As soon as he got there, Miller approached Hoover, who was understandably emotional and clinging onto her young son. The police officer took the boy out of her hands, laid him on the ground and began CPR.
Miller heeded the call on his radio, even though he hadn’t been dispatched to the scene – and it was good that he did. He arrived earlier than an ambulance, and he was able to take steps to “just try to get him breathing,” Miller told NBC 5.
After the police officer got started on CPR, he had Brayden’s dad take over the chest compressions while Miller retrieved a breathing mask to help the situation even more. Within two minutes, his and Geis’s efforts had paid off.
Hoover recalled, “[Brayden] was crying, and it was just relief immediately.” The dash cam footage showed just how calm and collected the officer remained throughout the ordeal.

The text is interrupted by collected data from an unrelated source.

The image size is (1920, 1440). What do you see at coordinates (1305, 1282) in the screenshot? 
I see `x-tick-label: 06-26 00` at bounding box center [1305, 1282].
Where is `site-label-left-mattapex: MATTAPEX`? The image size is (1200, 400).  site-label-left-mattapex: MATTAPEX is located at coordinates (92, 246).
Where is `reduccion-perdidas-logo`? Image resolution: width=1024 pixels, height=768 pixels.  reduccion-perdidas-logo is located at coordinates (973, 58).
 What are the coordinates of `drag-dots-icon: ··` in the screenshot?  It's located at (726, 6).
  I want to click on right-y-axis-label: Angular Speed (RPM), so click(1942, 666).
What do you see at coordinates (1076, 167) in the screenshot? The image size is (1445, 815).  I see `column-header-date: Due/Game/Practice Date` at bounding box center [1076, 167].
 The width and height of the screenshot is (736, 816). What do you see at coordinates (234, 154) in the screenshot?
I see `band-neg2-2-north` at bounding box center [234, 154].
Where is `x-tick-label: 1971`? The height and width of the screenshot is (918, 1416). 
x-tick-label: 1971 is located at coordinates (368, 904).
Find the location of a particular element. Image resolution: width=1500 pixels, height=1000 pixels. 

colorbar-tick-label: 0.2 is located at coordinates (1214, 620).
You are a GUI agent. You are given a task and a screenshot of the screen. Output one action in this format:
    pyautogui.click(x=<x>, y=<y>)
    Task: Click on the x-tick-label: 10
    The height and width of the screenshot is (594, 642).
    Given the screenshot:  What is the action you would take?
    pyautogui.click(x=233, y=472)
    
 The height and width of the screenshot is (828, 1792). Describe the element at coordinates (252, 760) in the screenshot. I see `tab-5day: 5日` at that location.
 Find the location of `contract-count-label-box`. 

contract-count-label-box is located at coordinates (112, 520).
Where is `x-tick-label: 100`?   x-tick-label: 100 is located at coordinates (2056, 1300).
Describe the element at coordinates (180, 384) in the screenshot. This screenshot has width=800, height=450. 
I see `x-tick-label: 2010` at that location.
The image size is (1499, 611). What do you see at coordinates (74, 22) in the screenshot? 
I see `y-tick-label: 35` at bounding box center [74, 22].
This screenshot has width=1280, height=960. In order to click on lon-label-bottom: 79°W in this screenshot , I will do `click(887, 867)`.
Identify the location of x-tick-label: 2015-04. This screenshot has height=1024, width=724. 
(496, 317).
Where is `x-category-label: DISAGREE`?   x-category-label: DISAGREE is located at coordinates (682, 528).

He explained, “Everything else that’s going on around you doesn’t matter at that point.”
The Granbury Volunteer Fire Department took their turn to treat Brayden before bringing him to Granbury Medical Center. At that time, police said he was “doing fine and is recovering with his family,” according to ABC News.
In fact, by the next day, Brayden was showing no signs of the previous day’s traumatic events, although he was still running a fever. And, to Hoover, that was all that mattered. “Our son is the world to us,” she said. “That’s our world. That’s our life.”
That’s why Hoover, Geis and their three-year-old attended a Granbury City Council meeting on October 11, 2016. They and the local government wanted to honor Miller’s heroic efforts in saving Brayden.
The local police force lauded Miller, saying, “[His] exceptional performance reflects great credit upon himself, the Granbury Police Department and the city of Granbury.” But for Miller, the most important accolade was standing in front of him.
“It feels good to know [Brayden’s] all right,” Miller told NBC 5 after giving the three-year-old a hug. “I’m very thankful.” He also presented the boy he saved with a few surprises, including a stuffed animal of a police dog from the TV show Paw Patrol.
Brayden’s dad promised that his son would always “know who saved his life.” He stayed true to his word, as he, Hoover and their three-year-old son went to check in with Miller at the police department just a few days after he received his award.
In fact, Hoover and Geis planned to keep in touch with Miller and his wife for years to come. Their bond would likely be made all the more special when the police officer welcomed his first child – his wife was pregnant when he received the award in 2016.
And, after living through the scary ordeal with her own son, Hoover only had one piece of advice for the parents-to-be. She reportedly advised Miller and his wife to “never let go” of their little one.